Tamil Language is one of the ancient Dravidian languages spoken in south India. Most of the Indian languages are syllabic in nature and syllables are in the form of Consonant-Vowel (CV) units. In Tamil language, CV pattern occurs in the beginning, middle and end of a word. In this work, CV Units formed with Stop Consonant - Short Vowel (SCSV) were considered for classification task. The work carried out in three stages, Vowel Onset Point (VOP) detection, CV segmentation and classification. VOP is an event at which the consonant part ends and vowel part begins. VOPs are identified using linear prediction residuals which provide significant characteristics of the excitation source.
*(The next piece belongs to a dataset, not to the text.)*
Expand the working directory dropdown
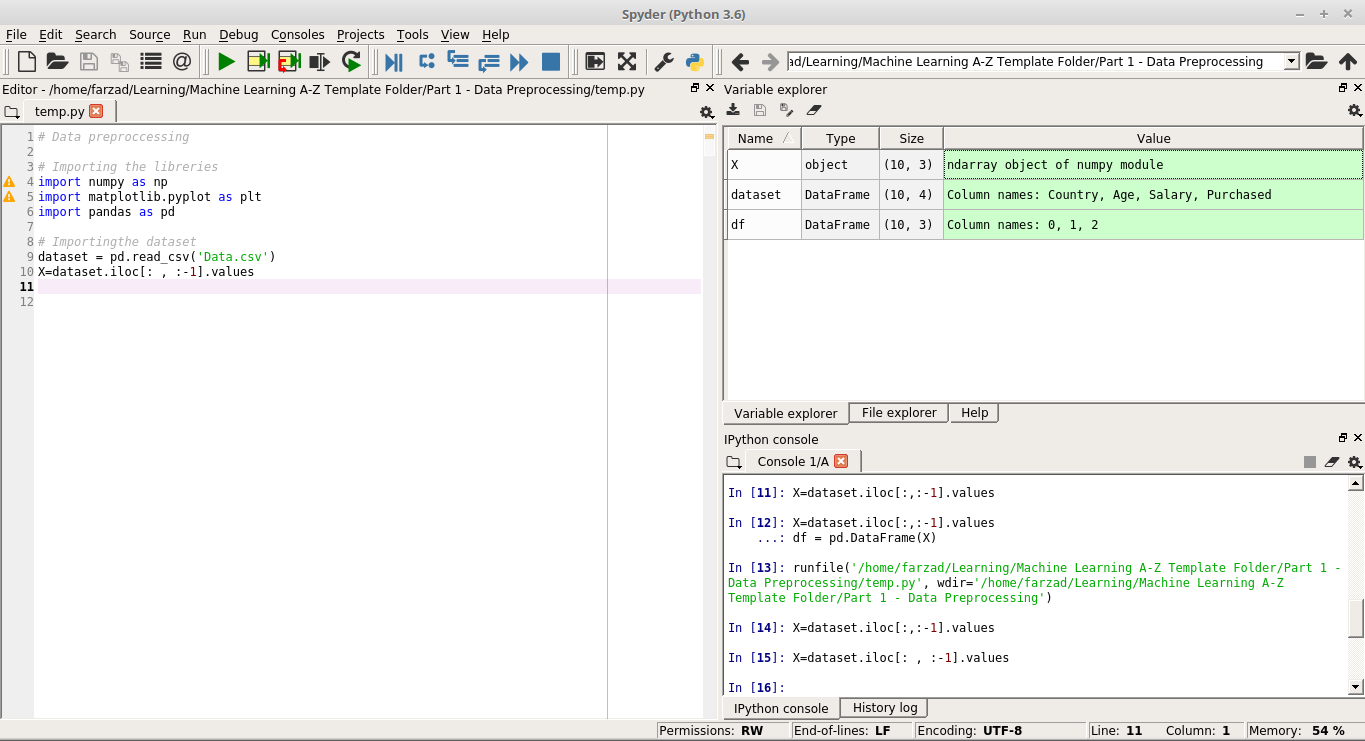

To segment the CV units, fixed length spectral frames before and after VOPs are considered. In this work, production based features, Linear Predictive Cepstral Coefficients (LPCC) and perception based features, Perceptual Linear Predictive Cepstral Coefficients (PLP) and Mel Frequency Cepstral Coefficients (MFCC) are extracted which are used to build the SCSV classifier using multilayer perceptron and support vector machine. A speech corpus of 200 Tamil words uttered by 15 native speakers was used, which covers all SCSV units formed with Tamil stop consonants (/k/, /ch/, /d/, /t/, /p/) and short vowels (/a/, /i/, /u/, /e/, /o/). The classifiers are trained and tested for its performance using predictive accuracy measure. The results indicate that perception based features, MFCC and PLP provides better results than production based features, LPCC and the model built using support vector machine outperforms.

Keywords


Syllables, Consonant-Vowel Unit, Vowel Onset Point, Multilayer Perceptron, Support Vector Machine.